The federal government contributes quite a lot to pay for employees to work at non-profits through means-tested federal programs. Does anyone ever check to see if the non-profits actually have qualified people if providing mental health or medical services or are quack enterprises with tax shelters and so forth?
Non-profits can compete with private enterprise is sales of merchandise, and can provide housing for relatives of non-profit CEOs who could in theory lease back a building they are buying to the non-profit. In the Obama era of continuing very low or free loans to wealthy banks and bailouts of large failed corporations maybe it doesn’t matter much if the poorer range of the spectrum of American enterprisers that does something for the poor is something that those with good social security, union and investment retirement benefits can afford. Still, nothing replaces good jobs for those that run into the poverty ceiling.
For example, a guy is a retired union electrician who did very well in his hometown branching out into contracting decides to become an amateur psychiatrist and open a transitional shelter for those recovering from psychosis. He is an experienced fund-raiser and knows how to get government grants and free employees at public expense through programs like experience works. He can open a thrift-resale store and get donations, bid on discounted discarded items from big box stores as a non-profit, and buy land to start a 100 bed facility. All that gets done without any sort of fellow with a degree in psychology. Is that a thing the public wants to get involved in through government?
The fellow's theory, having read 50 books, is that all one need do is listen to psychotics and schizophrenics and they will get better. Having a hundred people recovering from psychosis without any sort of supervision from people with degrees seems a little dangerous for a number of reasons.

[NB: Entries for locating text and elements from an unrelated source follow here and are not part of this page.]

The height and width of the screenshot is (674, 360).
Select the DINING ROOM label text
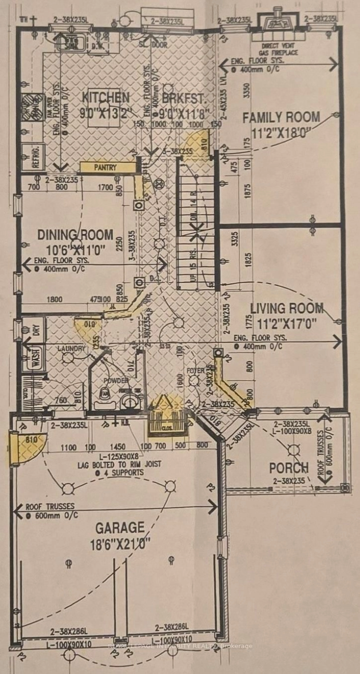(75, 235)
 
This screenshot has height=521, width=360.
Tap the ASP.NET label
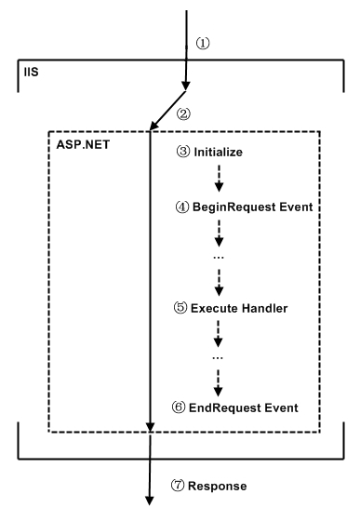[78, 147]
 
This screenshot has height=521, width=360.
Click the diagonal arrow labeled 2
[170, 110]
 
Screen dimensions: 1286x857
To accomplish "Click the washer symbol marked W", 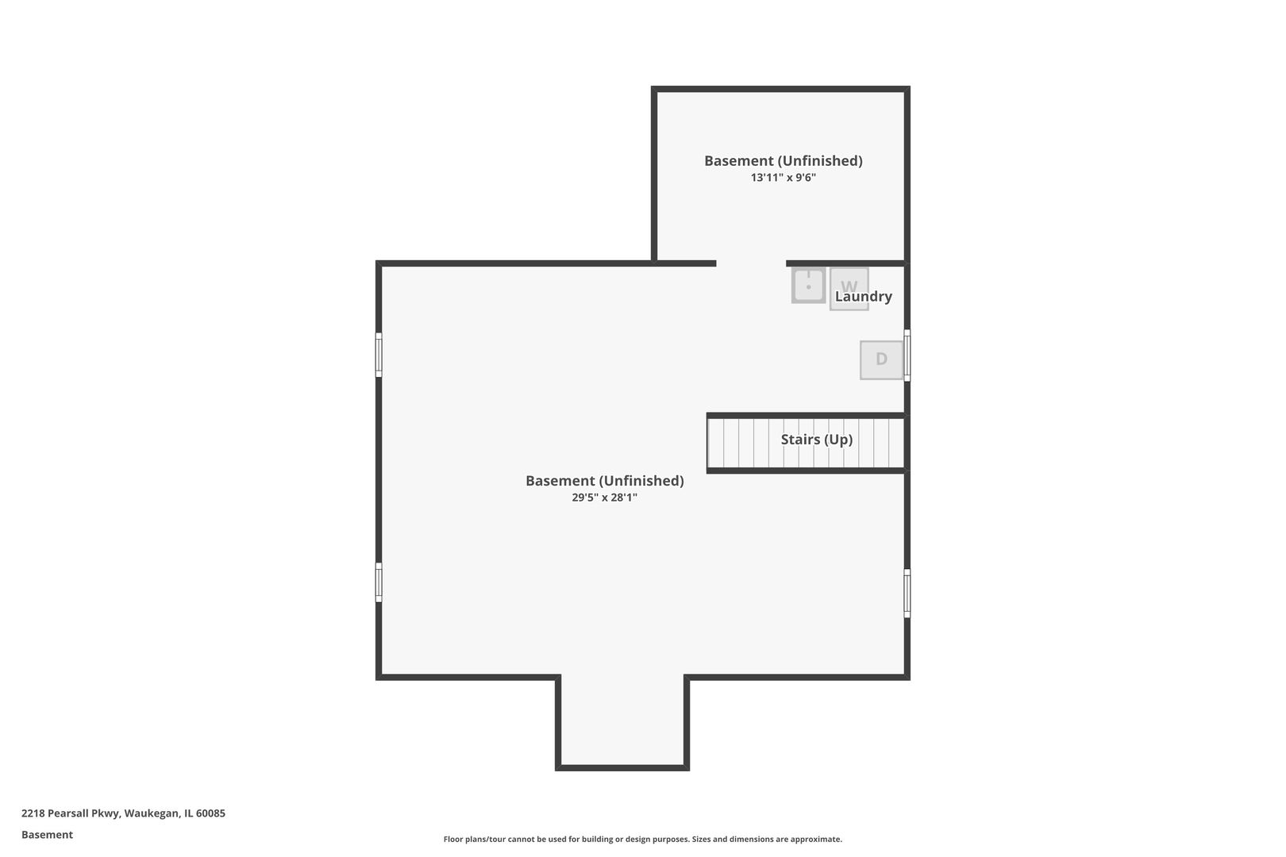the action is [849, 289].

Psychotic experience are self-contained or dampened with dope and alcohol commonly. Actual neurological dysfunctions are dealt with cheap libations that analysis won't stop. Records of mental treatments given unto unqualified staff are dangerous to the well-being of the patient-inmates. For a hundred present or former psychotically troubled individual to get analysis from qualified people would be costly, and there is a potential that one psychotic relapse amidst a hundred could produce property damage or physical harm.
I would think that some sort of section 8 housing for those recovering might be better than a clustering, and that qualified psychological counseling be assigned to those requesting the service.
It would be a bad thing of psychiatric plantations developed exploiting mentally troubled individuals for cheap labor leveraged with the social stigma of psychiatric problems. A new culture of psych niggerring with training programs might not be a sound individualized approach to curing psychotics and returning them to renormalized roles in a corrupt, depraved New World Order with homosexual marriage and godless atheism in government.